How many times will TCP retransmit

2020-08-20 06:36发布

问题:

In the case of a half open connection where the server crashes (no FIN or RESET sent to client), and the client attempts to send some data on this broken connection, each TCP segment will go un-ACKED. TCP will attempt to retransmit packets after some timeout. How many times will TCP attempt to retransmit before giving up and what happens in this case? How does it inform the operating system that the host is unreachable? Where is this specified in the TCP RFC?

回答1:

If the server program crashes, the kernel will clean up all open sockets appropriately. (Well, appropriate from a TCP point of view; it might violate the application layer protocol, but applications should be prepared for this event.)

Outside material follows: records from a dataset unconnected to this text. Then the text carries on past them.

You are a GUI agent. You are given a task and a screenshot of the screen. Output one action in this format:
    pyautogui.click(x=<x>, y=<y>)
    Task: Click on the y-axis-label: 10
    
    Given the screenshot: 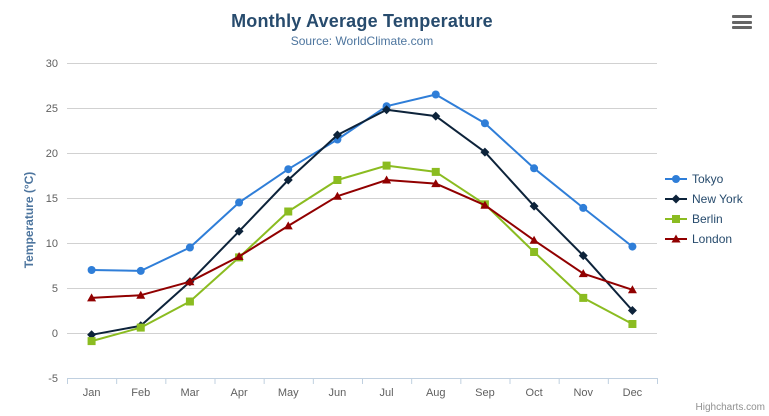 What is the action you would take?
    pyautogui.click(x=52, y=244)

If the server kernel crashes and does not come back up, the number and timing of retries depends if the socket were connected yet or not:

   tcp_retries1 (integer; default: 3; since Linux 2.2)
          The number of times TCP will attempt to
          retransmit a packet on an established connection
          normally, without the extra effort of getting
          the network layers involved.  Once we exceed
          this number of retransmits, we first have the
          network layer update the route if possible
          before each new retransmit.  The default is the
          RFC specified minimum of 3.

   tcp_retries2 (integer; default: 15; since Linux 2.2)
          The maximum number of times a TCP packet is
          retransmitted in established state before giving
          up.  The default value is 15, which corresponds
          to a duration of approximately between 13 to 30
          minutes, depending on the retransmission
          timeout.  The RFC 1122 specified minimum limit
          of 100 seconds is typically deemed too short.

(From tcp(7).)

If the server kernel crashes and does come back up, it won't know about any of the sockets, and will RST those follow-on packets, enabling failure much faster.

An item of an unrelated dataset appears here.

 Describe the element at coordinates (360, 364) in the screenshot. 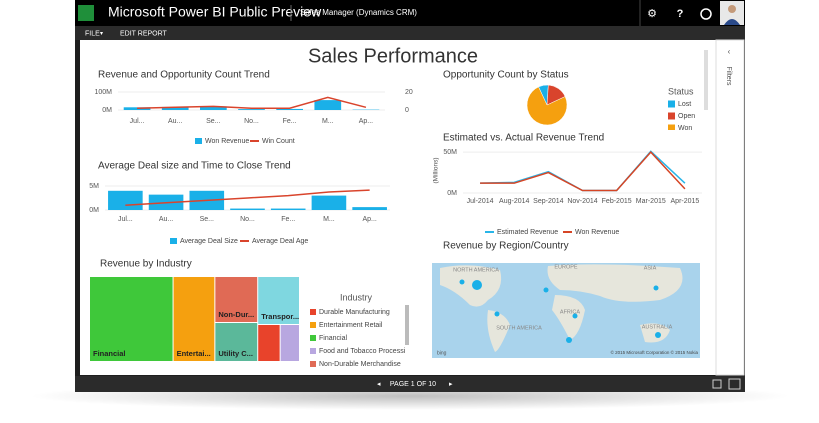

I see `legend-label: Non-Durable Merchandise` at that location.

If any single-point-of-failure routers along the way crash, if they come back up quickly enough, the connection may continue working. This would require that firewalls and routers be stateless, or if they are stateful, have rulesets that allow preexisting connections to continue running. (Potentially unsafe, different firewall admins have different policies about this.)

The failures are returned to the program with errno set to ECONNRESET (at least for send(2)).